Lumakras™ displays positive results in Phase Ib cancer study
Lumakras™ (sotorasib) demonstrated effective response rates against non-small cell lung cancer and colorectal cancer in Phase Ib trial.
Amgen has announced new combination study results from the Phase Ib CodeBreaK 101 study, a comprehensive global master protocol trial evaluating the safety and efficacy of Lumakras™ (sotorasib), the first and only approved KRASG12C inhibitor, in more than 10 different investigational combination regimens for the treatment of patients with KRAS G12C-mutated cancers.
The Lumakras and afatinib combination arm enrolled 33 heavily pre-treated patients with KRAS G12C-mutated non-small cell lung cancer (NSCLC), including five patients previously treated with Lumakras monotherapy. Ten patients received 20mg of afatinib/960mg of sotorasib (cohort one; four patients with prior Lumakras experience) and 23 patients received 30mg of afatinib/960mg of sotorasib (cohort two; one patient with prior Lumakras experience). The objective response rate (ORR) was 20 percent in cohort one and 35 percent in cohort two. The disease control rate was 70 percent and 74 percent in the two cohorts, respectively.
The most common treatment-related adverse events (TRAEs) for this study were diarrhoea, nausea and vomiting. Grade 3 TRAEs occurred in 30 percent of patients in both dose groups, with diarrhoea being the most common.
The combination of Lumakras and trametinib showed anti-tumour activity in heavily pre-treated patients with KRAS G12C-mutated solid tumours, including those with prior KRASG12C inhibitor treatment. A total of 41 patients were enrolled in the Phase Ib study with 18 patients with NSCLC, 18 patients with colorectal cancer (CRC) and five patients with other solid tumours. The maximum tolerated dose tested was 2mg trametinib/960 mg sotorasib administered daily.
In patients with CRC who were KRASG12C inhibitor naïve, nine percent achieved partial response and 82 percent achieved disease control. In patients who were previously treated with a KRASG12C inhibitor, 14 percent achieved partial response and 86 percent achieved disease control. In patients with NSCLC who were KRASG12C inhibitor naïve, 20 percent achieved partial response and 87 percent achieved disease control. In patients who were previously treated with a KRASG12C inhibitor, 67 percent achieved disease control. The most common TRAEs for the Lumakras study were diarrhoea, rash, dermatitis acneiform, nausea and vomiting. No new safety concerns were identified.

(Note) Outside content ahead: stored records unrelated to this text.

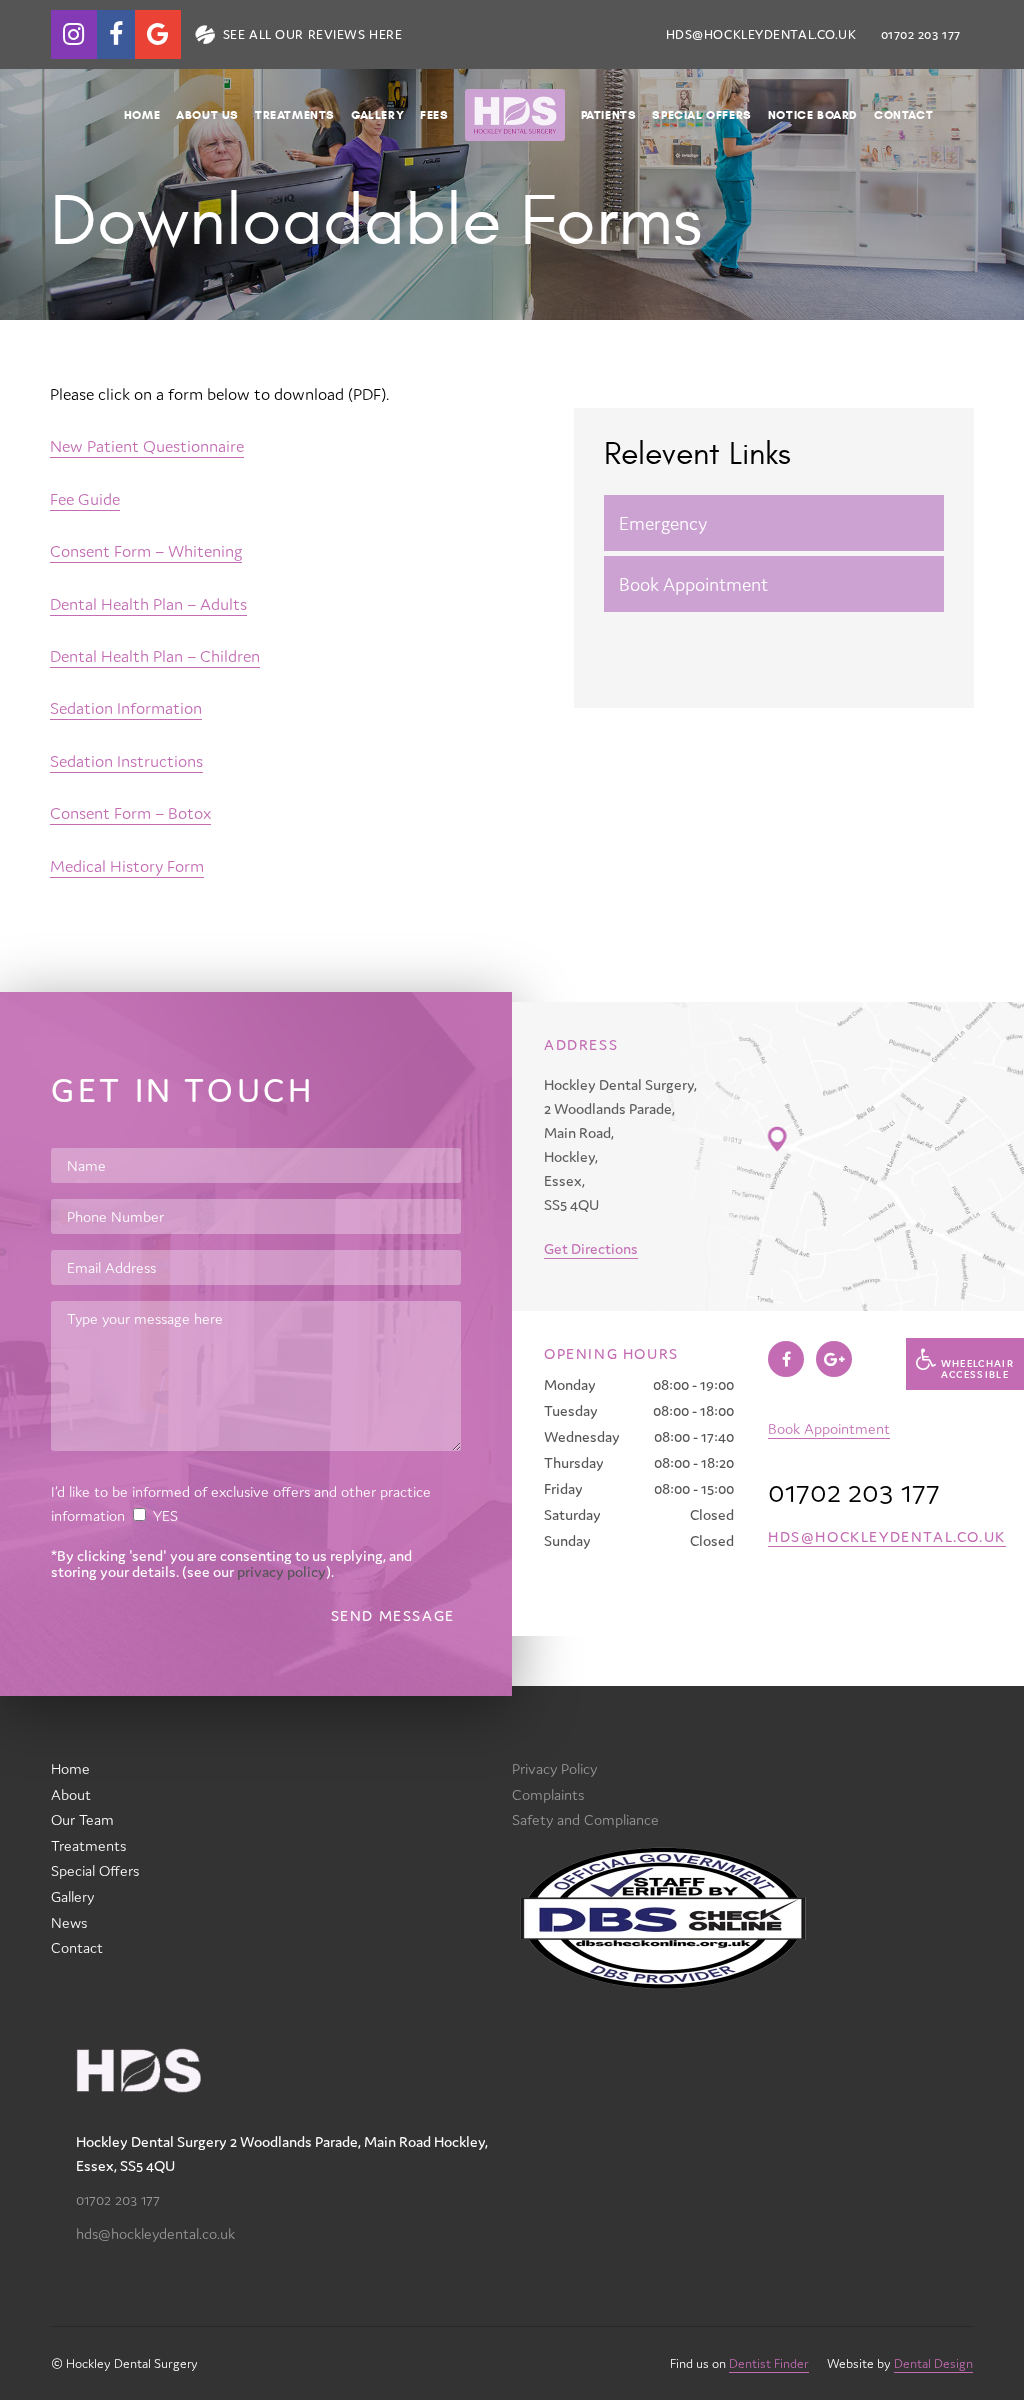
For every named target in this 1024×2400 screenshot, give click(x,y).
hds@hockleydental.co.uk (761, 34)
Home (142, 114)
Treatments (295, 114)
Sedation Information (126, 708)
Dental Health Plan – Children (155, 656)
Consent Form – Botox (130, 813)
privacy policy (281, 1571)
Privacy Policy (554, 1768)
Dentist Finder (769, 2363)
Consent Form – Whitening (146, 551)
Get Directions (591, 1248)
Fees (434, 114)
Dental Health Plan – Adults (148, 604)
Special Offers (701, 114)
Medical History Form (127, 866)
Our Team (82, 1819)
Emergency (663, 523)
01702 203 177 (118, 2199)
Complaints (548, 1794)
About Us (207, 114)
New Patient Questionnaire (147, 446)
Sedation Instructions (126, 761)
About (71, 1794)
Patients (609, 114)
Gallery (377, 114)
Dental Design (933, 2363)
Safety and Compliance (585, 1819)
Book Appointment (693, 584)
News (69, 1922)
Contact (903, 114)
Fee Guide (85, 499)
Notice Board (813, 114)
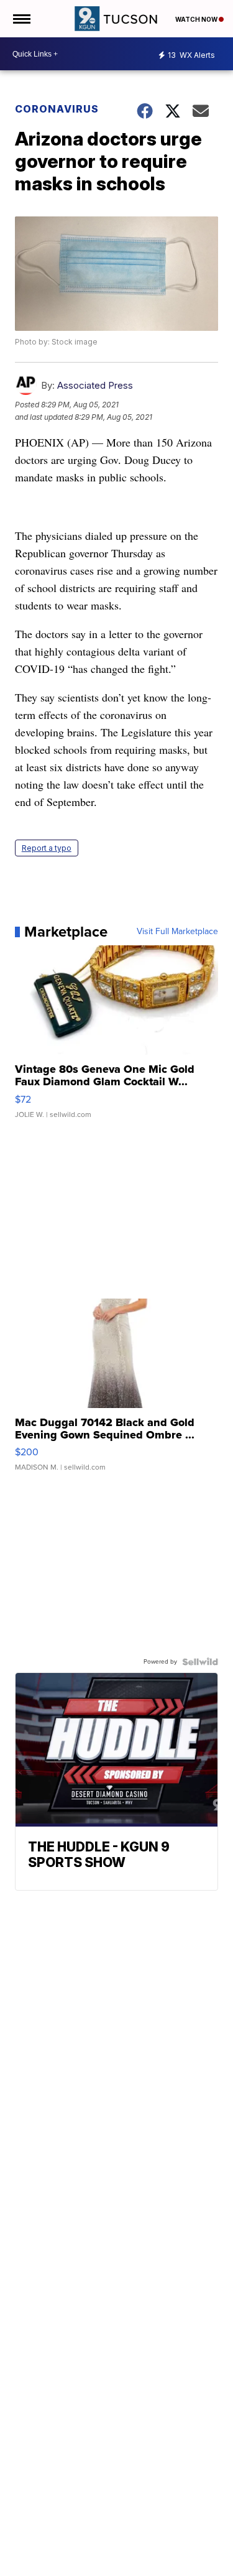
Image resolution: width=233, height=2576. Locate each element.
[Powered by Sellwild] (200, 1661)
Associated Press (95, 385)
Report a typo (46, 848)
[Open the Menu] (20, 18)
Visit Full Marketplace (177, 931)
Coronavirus (57, 109)
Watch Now (197, 19)
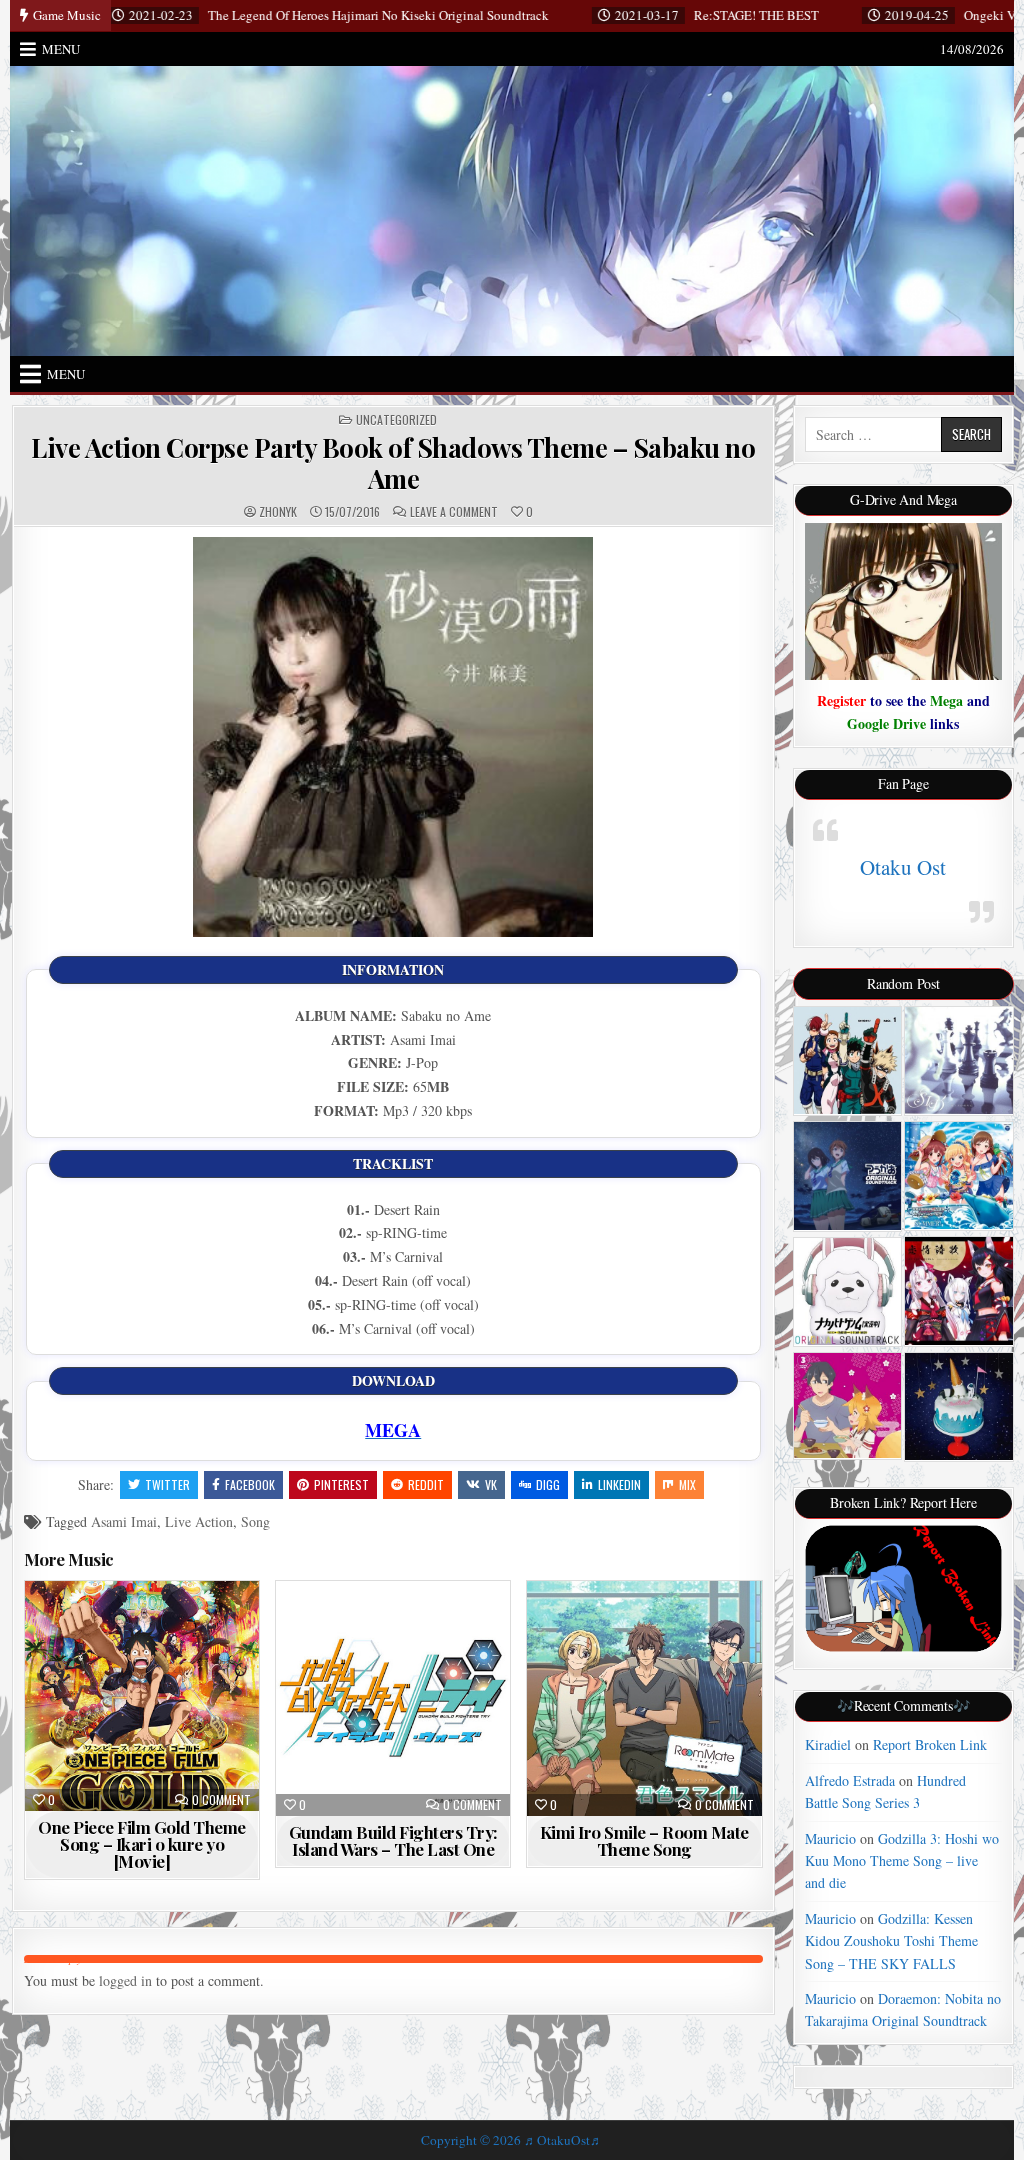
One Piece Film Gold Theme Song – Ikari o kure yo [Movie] (142, 1844)
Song (255, 1521)
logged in (125, 1980)
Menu (61, 49)
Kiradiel (828, 1744)
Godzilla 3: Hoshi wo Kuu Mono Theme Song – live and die (902, 1861)
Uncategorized (396, 420)
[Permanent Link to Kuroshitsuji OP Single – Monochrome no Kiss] (958, 1060)
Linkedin (619, 1484)
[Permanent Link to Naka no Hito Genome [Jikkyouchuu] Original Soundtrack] (847, 1291)
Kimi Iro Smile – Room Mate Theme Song (644, 1840)
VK (491, 1484)
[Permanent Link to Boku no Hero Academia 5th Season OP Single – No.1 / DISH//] (847, 1060)
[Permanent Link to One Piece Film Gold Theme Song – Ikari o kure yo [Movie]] (142, 1696)
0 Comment (221, 1800)
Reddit (426, 1484)
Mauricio (830, 1838)
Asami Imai (124, 1521)
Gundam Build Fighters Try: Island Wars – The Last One (393, 1840)
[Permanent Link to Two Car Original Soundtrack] (847, 1175)
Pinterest (341, 1484)
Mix (687, 1484)
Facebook (250, 1484)
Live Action (199, 1521)
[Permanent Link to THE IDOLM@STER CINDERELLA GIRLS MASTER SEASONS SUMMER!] (958, 1175)
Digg (548, 1484)
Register (841, 700)
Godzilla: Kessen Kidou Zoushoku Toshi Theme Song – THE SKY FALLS (891, 1941)
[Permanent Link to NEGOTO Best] (958, 1406)
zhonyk (278, 512)
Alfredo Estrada (850, 1780)
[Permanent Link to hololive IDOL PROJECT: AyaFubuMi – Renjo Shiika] (958, 1290)
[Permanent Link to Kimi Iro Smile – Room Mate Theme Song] (644, 1698)
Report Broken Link (930, 1744)
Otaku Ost (903, 867)
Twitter (167, 1484)
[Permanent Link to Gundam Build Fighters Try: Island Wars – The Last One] (393, 1698)
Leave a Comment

“A critical component of cancer drug development is to interrogate multiple pathways to understand whether different combinations can meaningfully advance cancer care. For this reason, Amgen has undertaken the broadest and most comprehensive global clinical development program for patients with the KRAS G12C mutation, exploring multiple combinations that will allow us to understand where we can best serve patients,” stated Dr David Reese at Amgen. “We look forward to presenting additional data, including PD-1 and SHP2 combination datasets, in the coming months.”